The tale of this unique instrument has its own twists and turns, but the gist of what gives this piano such a powerful attraction is this: it was one of the last keyboards to be built without the large metal plate used from the mid-19th century onward to secure and tension the strings of a piano. Bösendorfer died a few years after this #4233 was built, and soon after his passing his son converted over to the relatively new metal plate design. While much is gained in power, keeping the instrument in tune, and durability, the loss of transparency in the sound is incalculable. And if you also go back to a less than perfectly even tuning in use for over a century, then one can in effect enter a musical time machine and hear works by Beethoven, Chopin—and even composers who wrote after 1855—and experience them in a totally new way.
This was Stephenson’s plan, and in a program of Faure, Chopin, Beethoven, Brahms, Debussy, Schoenberg (!) and Schubert, at least one person went home feeling as though he had just soaked up one of the most impactful listening experiences of over a half-century of concert going.
The opening “Berceuse” of Faure was the original four-hands version from the composer’s “Dolly Suite,” Stephenson being ably partnered by Timothy Mueller. Available in any instrumental or orchestral version one wishes, the gently melody tinkled as if from a music box.
Perhaps more intriguing was a pair of Chopin nocturnes, first the Op. posthumous in C-sharp minor (an early work) and the D-flat, Op. 27, No. 2. Stephenson had explained that earlier patterns of tuning (despite being about a century after Bach’s famous “Well-tempered Clavier”) started by making C Major the most “purely” tuned key, and the farther away one gets by adding many sharps or flats, the more ambiguous the intervallic relationships become. The result in these Chopin works was to hear the pieces as if light was being viewed through a different kind of prism.

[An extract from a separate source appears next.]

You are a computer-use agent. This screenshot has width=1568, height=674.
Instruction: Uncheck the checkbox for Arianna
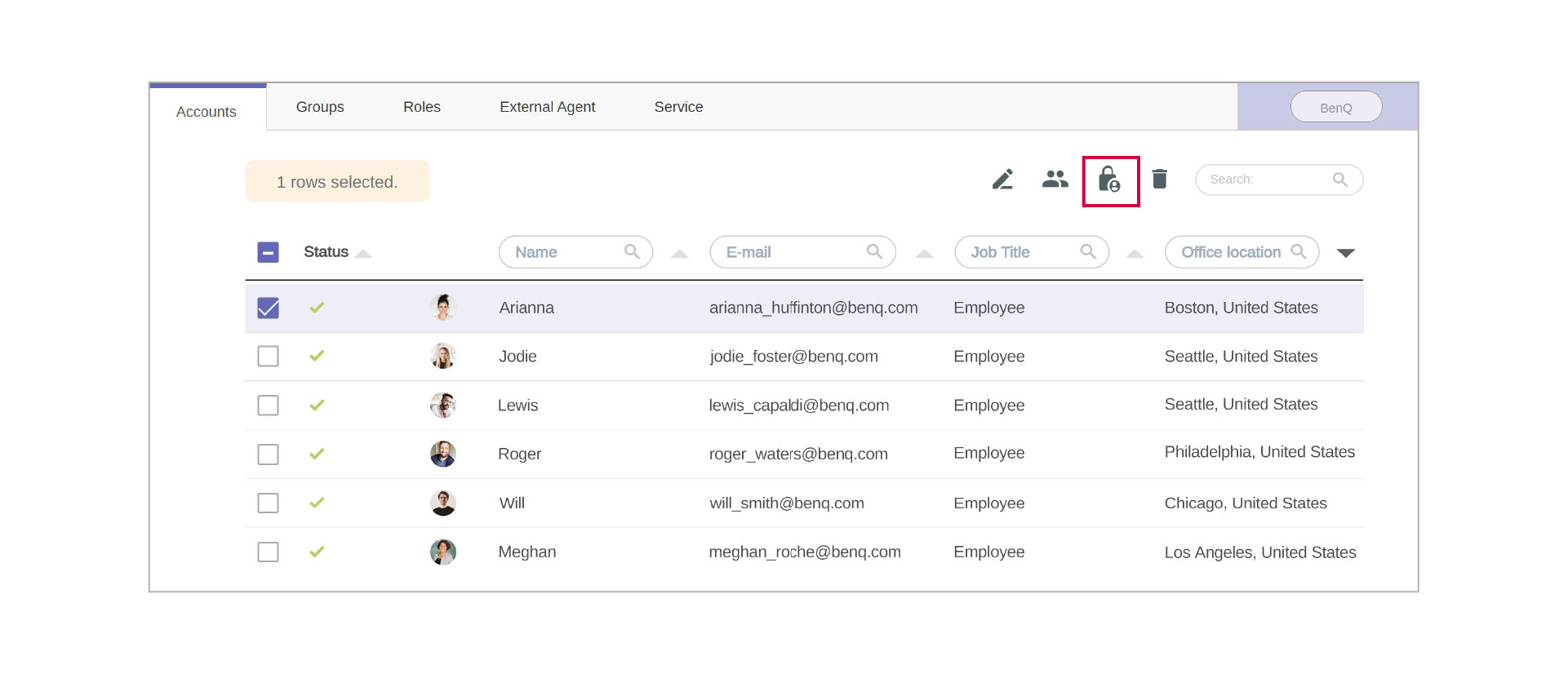click(x=268, y=308)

A stark and fascinating contrast then to hear Beethoven’s Sonata No. 21in C Major, Op 53, “Waldstein.” Beethoven would not have even had access to a keyboard as strong and wonderful as the 1855 Bösendorfer before he died in 1827, but to hear the celestial theme of the finale, all C Major glow and seeming to float off the keys, was to gain a new glimpse into what the near-deaf composer may have heard in his inner ear.
It was not surprising to find Debussy’s early Suite Bergamasque well suited to a piano that was already a near-antique when the Frenchman’s early opus presaged the onset of Impressionism. “Clair de Lune,” the third movement of the suite, could hardly have emerged any more limpid.
One could genuinely question why Stephenson would even think of playing Schoenberg on such a piano, but the explanation was cogent. The “Six Little Piano Pieces,” Op. 19 predate the Viennese master’s codification of twelve-tone writing, but atonal they are. Stephenson said that he wanted to see what would happen, and the answer for him was that the 1885 keyboard does a great job “of fighting against what Schoenberg was trying to do; modern pianos too easily give him what he was looking for.” Given the brevity of the works (scarcely ten minutes in all, if that), it was a worthy curiosity.
But better still to go back to Schubert, and his “Moment Musicaux No. 6”; another minor miracle, like seeing a great old painting with all the years of dirt removed. The encore was too short, but could scarcely have been sweeter, the “Gymnopedies No. 1” of Satie. One left hoping for not more encores, but a whole new programmatic excursion on this instrument. Happily, Stephenson had mentioned that recording on his “new” piano is definitely in the works.
Wow! Great article on a fascinating musical experience!!